Description of the task
Exactly reproduce the lines from the one holding "At what coordinates should I click to accomplish: Click" through the end of the records, including both boundary lines but no pictures.

########

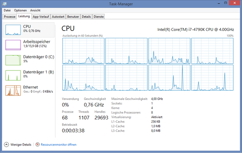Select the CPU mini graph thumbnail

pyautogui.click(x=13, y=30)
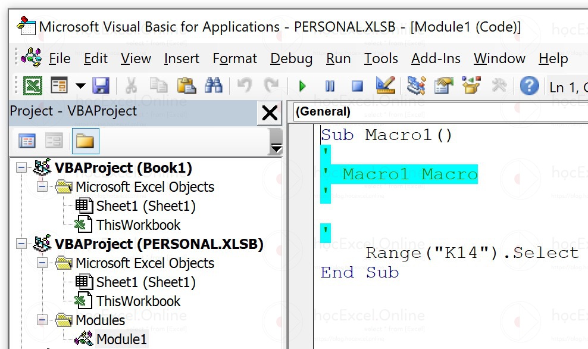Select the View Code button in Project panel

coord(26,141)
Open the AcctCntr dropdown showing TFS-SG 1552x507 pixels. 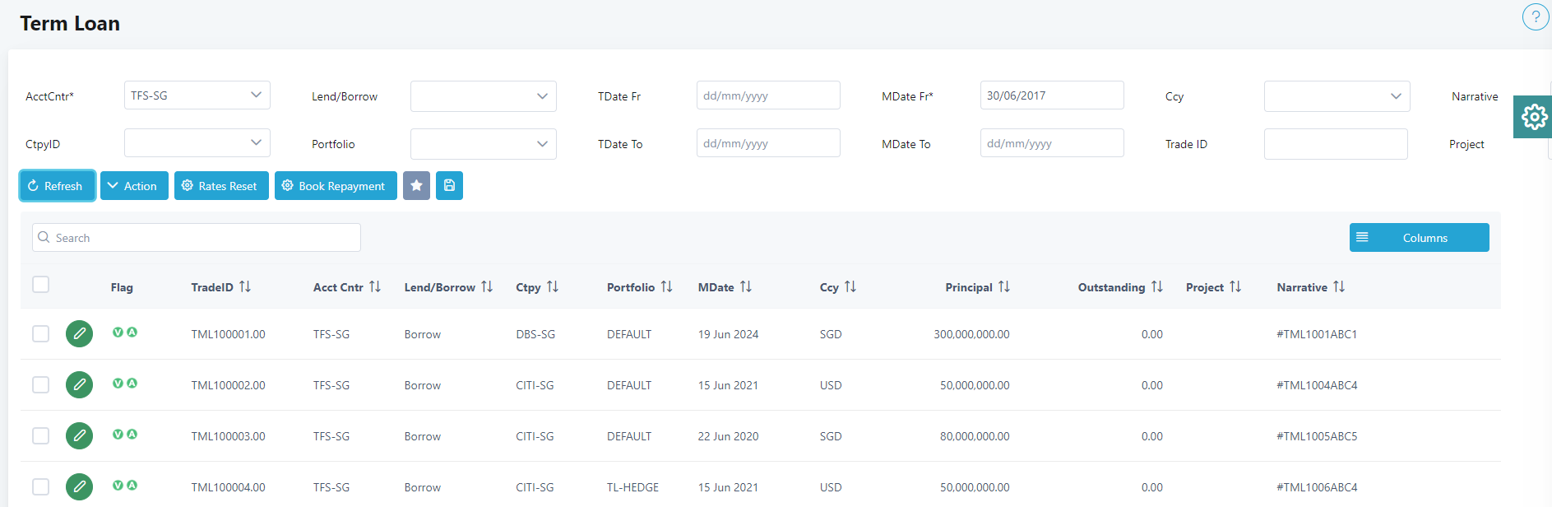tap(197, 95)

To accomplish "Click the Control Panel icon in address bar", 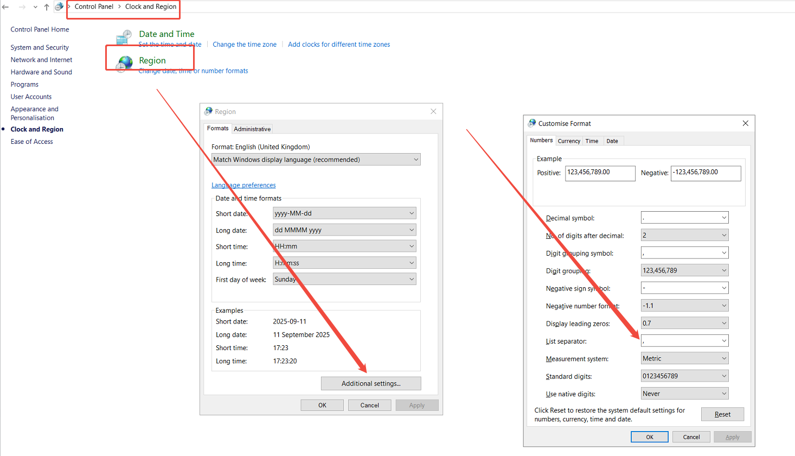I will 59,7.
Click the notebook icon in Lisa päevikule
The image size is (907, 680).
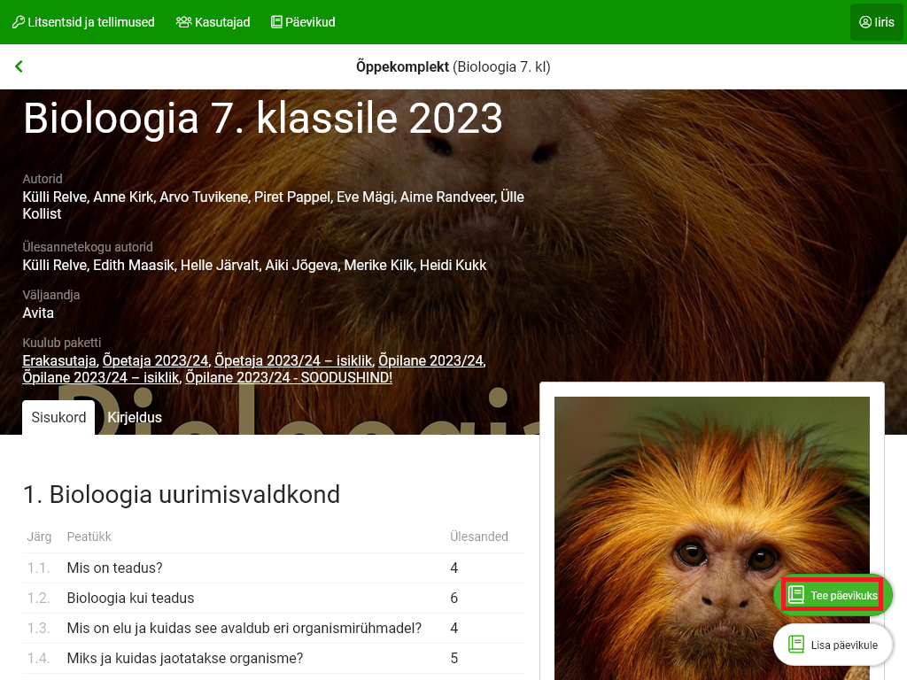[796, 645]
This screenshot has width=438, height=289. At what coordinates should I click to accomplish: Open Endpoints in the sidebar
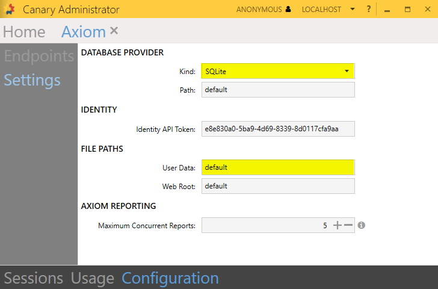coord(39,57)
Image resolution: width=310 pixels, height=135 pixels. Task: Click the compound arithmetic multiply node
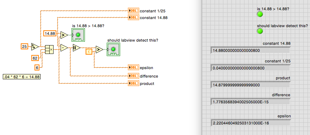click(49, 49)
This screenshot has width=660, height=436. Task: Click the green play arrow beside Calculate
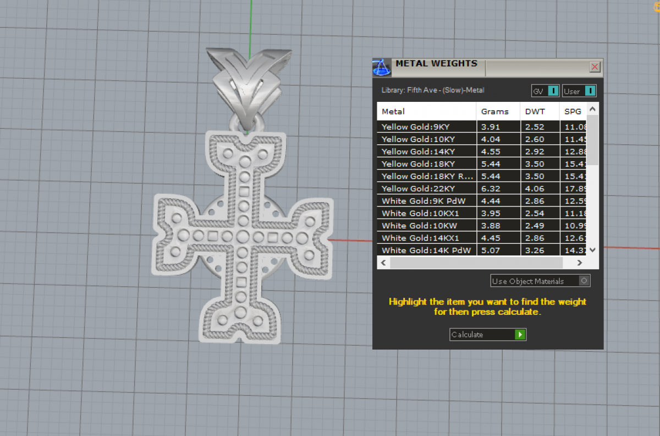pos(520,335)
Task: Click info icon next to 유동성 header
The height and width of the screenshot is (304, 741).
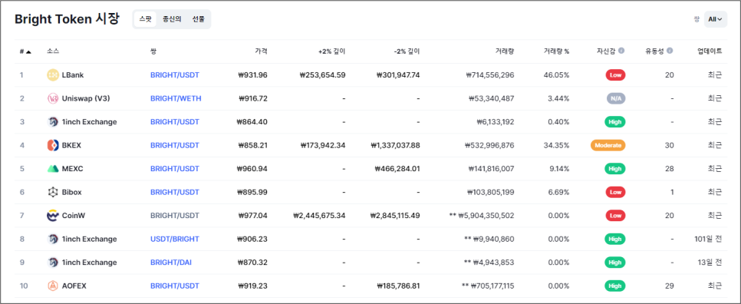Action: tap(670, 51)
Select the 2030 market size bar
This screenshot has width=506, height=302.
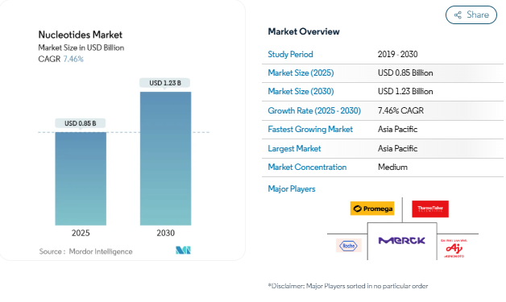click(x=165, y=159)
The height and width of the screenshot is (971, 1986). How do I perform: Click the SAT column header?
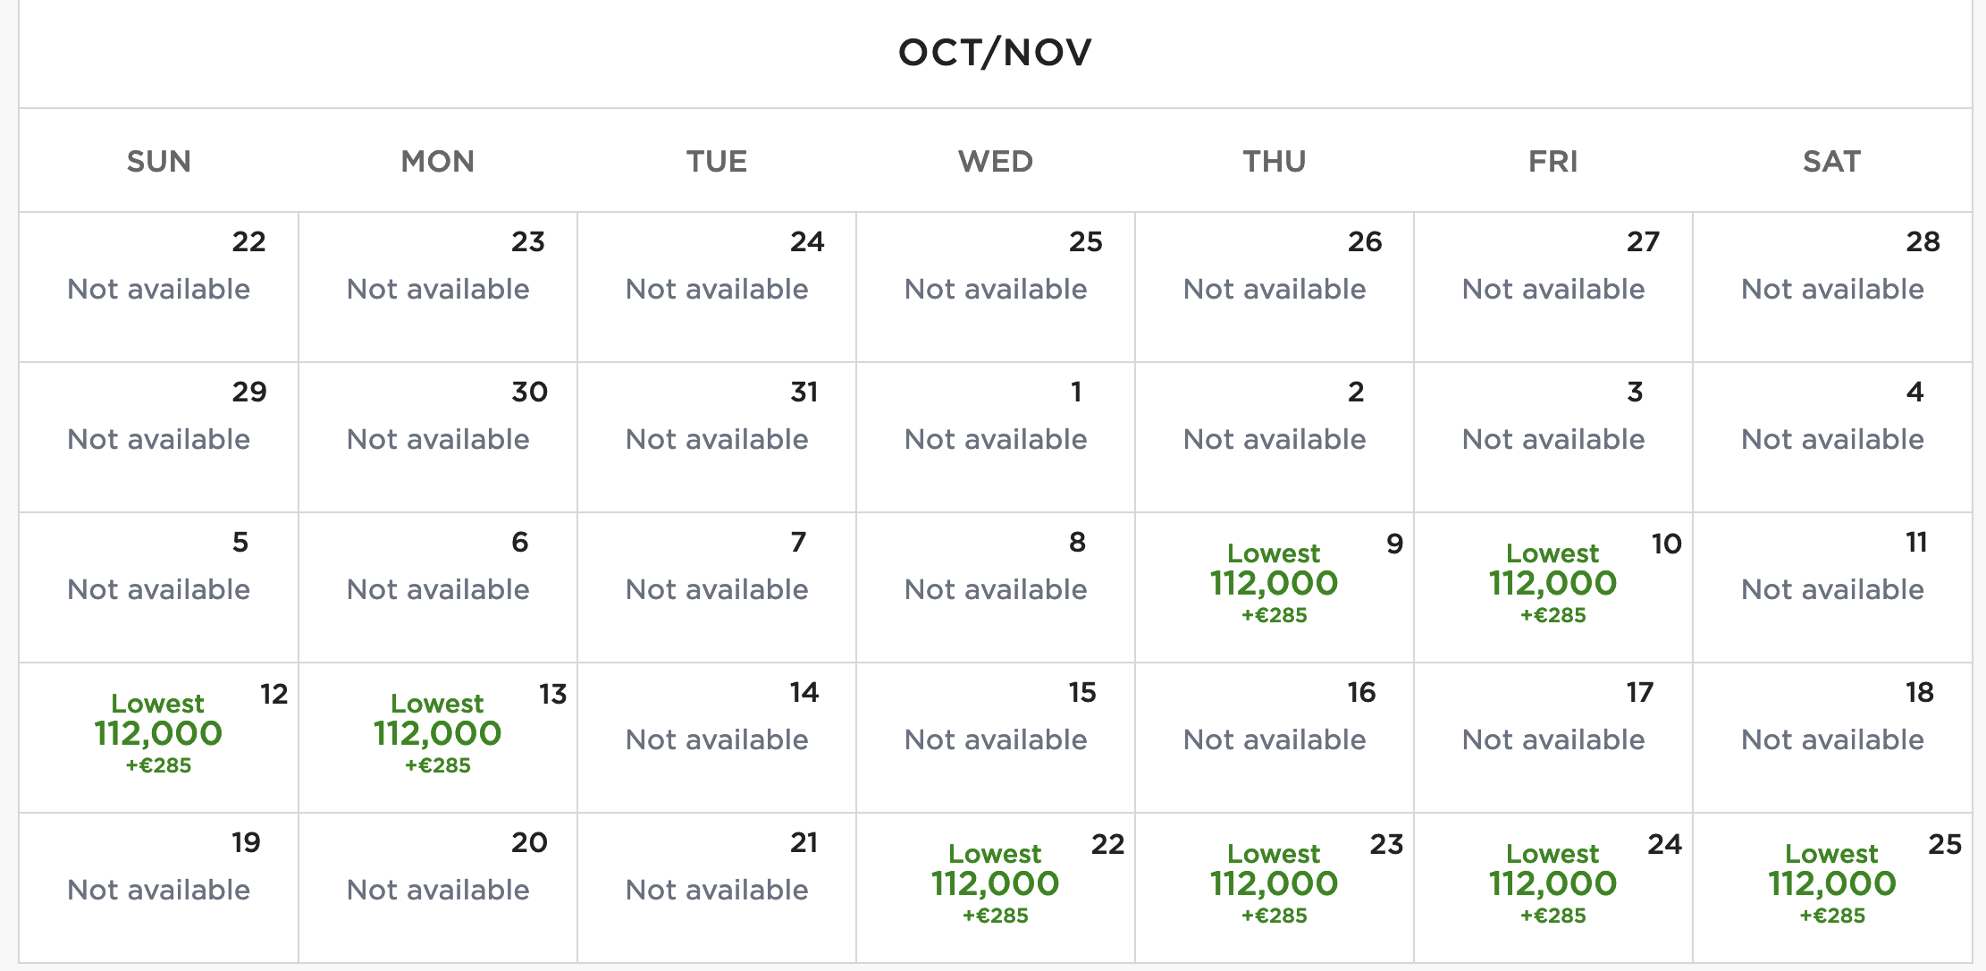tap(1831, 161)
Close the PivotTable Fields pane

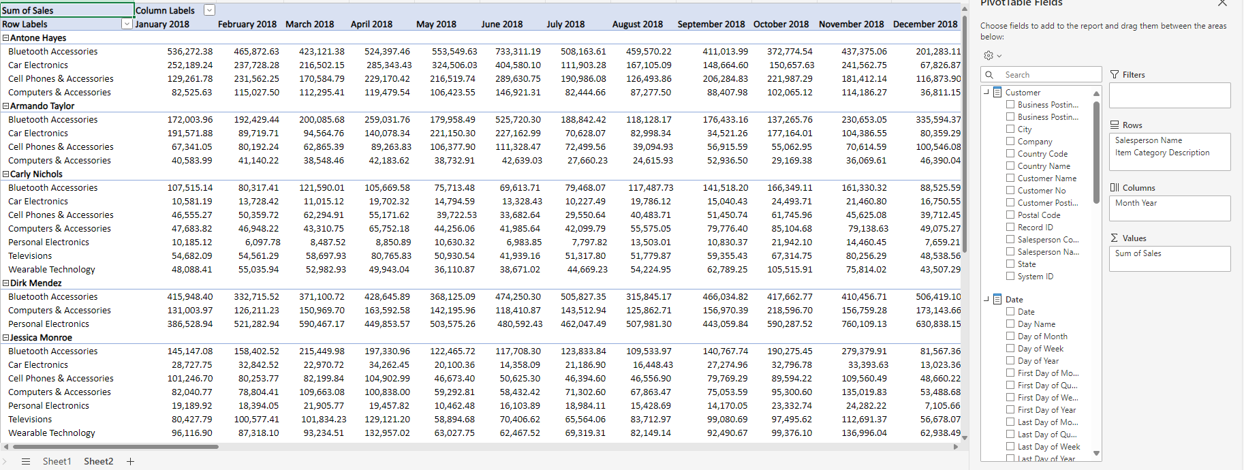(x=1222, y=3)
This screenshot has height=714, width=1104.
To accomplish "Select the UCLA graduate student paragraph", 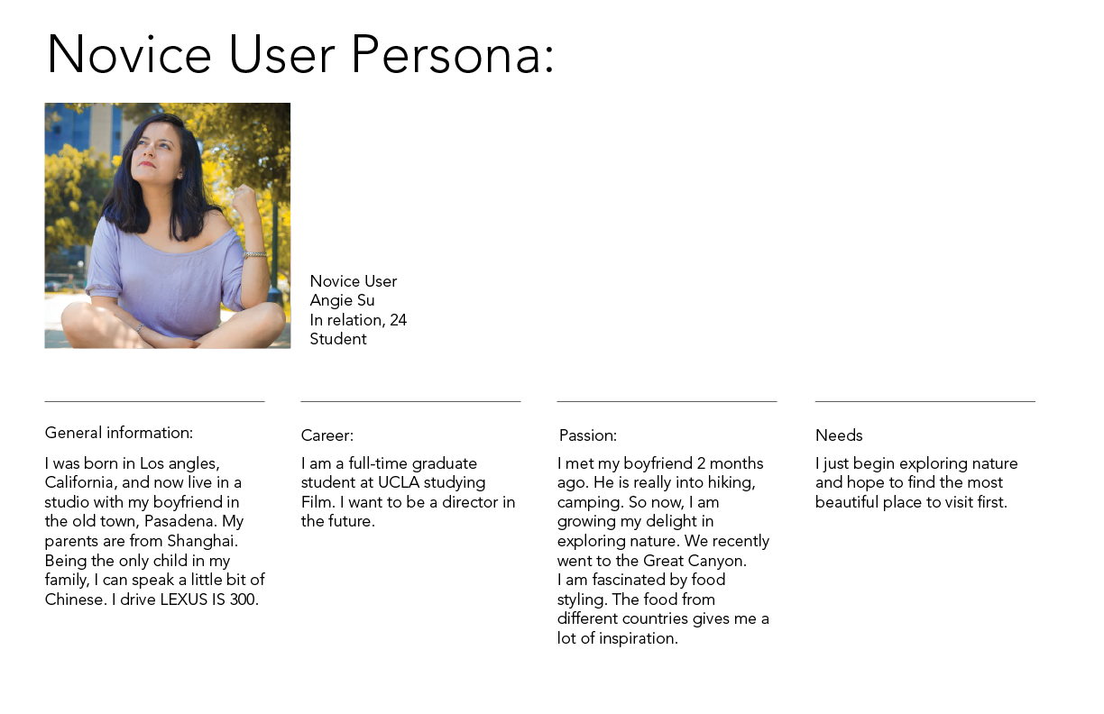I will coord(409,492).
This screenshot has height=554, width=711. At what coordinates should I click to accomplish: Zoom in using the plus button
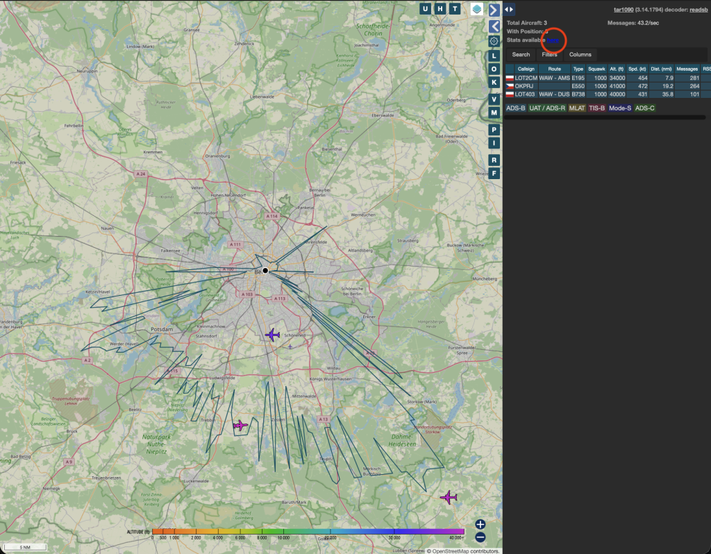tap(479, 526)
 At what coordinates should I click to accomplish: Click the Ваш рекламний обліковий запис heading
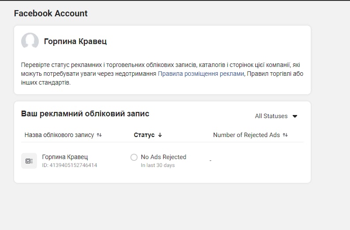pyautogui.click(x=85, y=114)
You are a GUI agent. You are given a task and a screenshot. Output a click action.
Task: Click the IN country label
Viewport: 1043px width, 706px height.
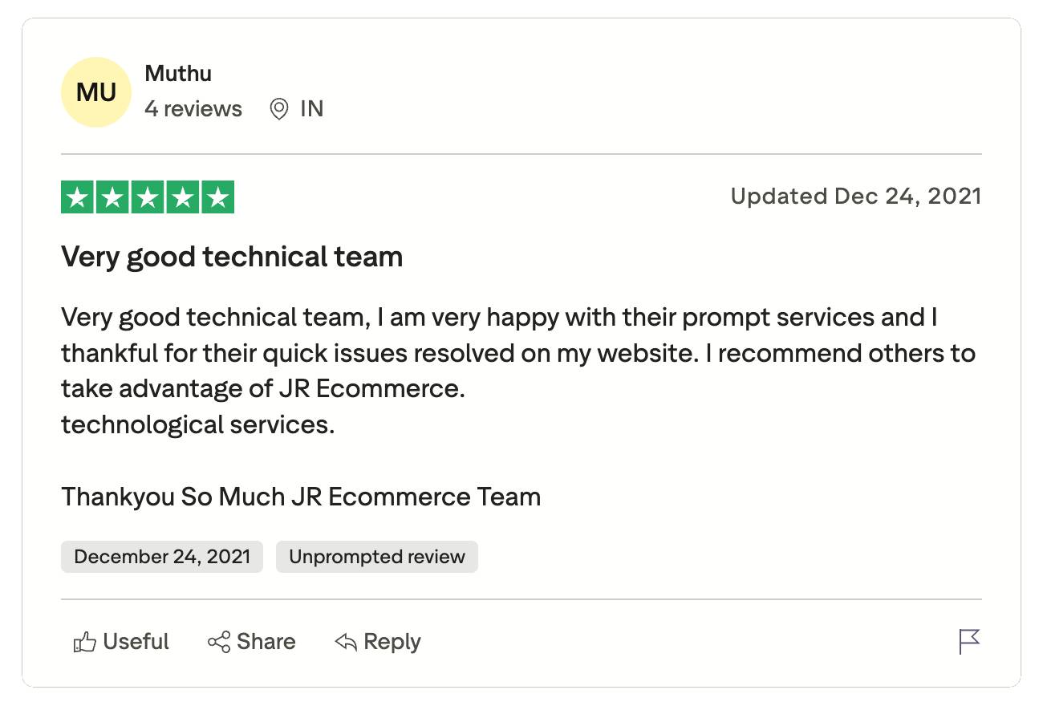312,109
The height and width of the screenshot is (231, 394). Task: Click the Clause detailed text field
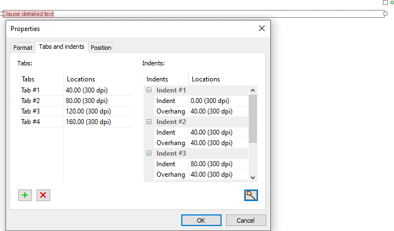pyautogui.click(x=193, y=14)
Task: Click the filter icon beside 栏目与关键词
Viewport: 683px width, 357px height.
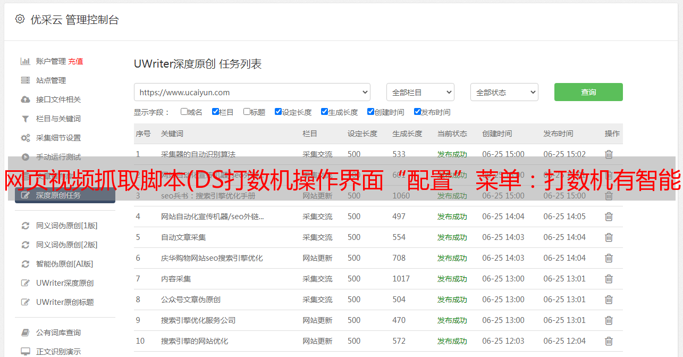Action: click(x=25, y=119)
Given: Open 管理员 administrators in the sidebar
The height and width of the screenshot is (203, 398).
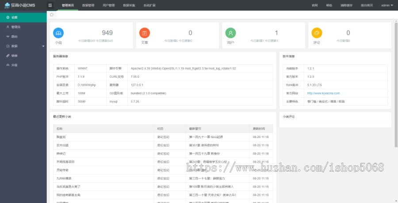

########

The completed task
 At what coordinates should I click to accomplish: Click the Ваш рекламний обліковий запис heading
pyautogui.click(x=85, y=114)
You are a GUI agent. You are given a task and a screenshot. Output a click action.
Task: Click the IN country label
Viewport: 1043px width, 706px height.
312,109
The height and width of the screenshot is (231, 394). Task: Click the Clause detailed text field
pyautogui.click(x=193, y=14)
Task: Click the filter icon beside 栏目与关键词
Viewport: 683px width, 357px height.
Action: click(x=25, y=119)
Given: Open 管理员 administrators in the sidebar
The height and width of the screenshot is (203, 398).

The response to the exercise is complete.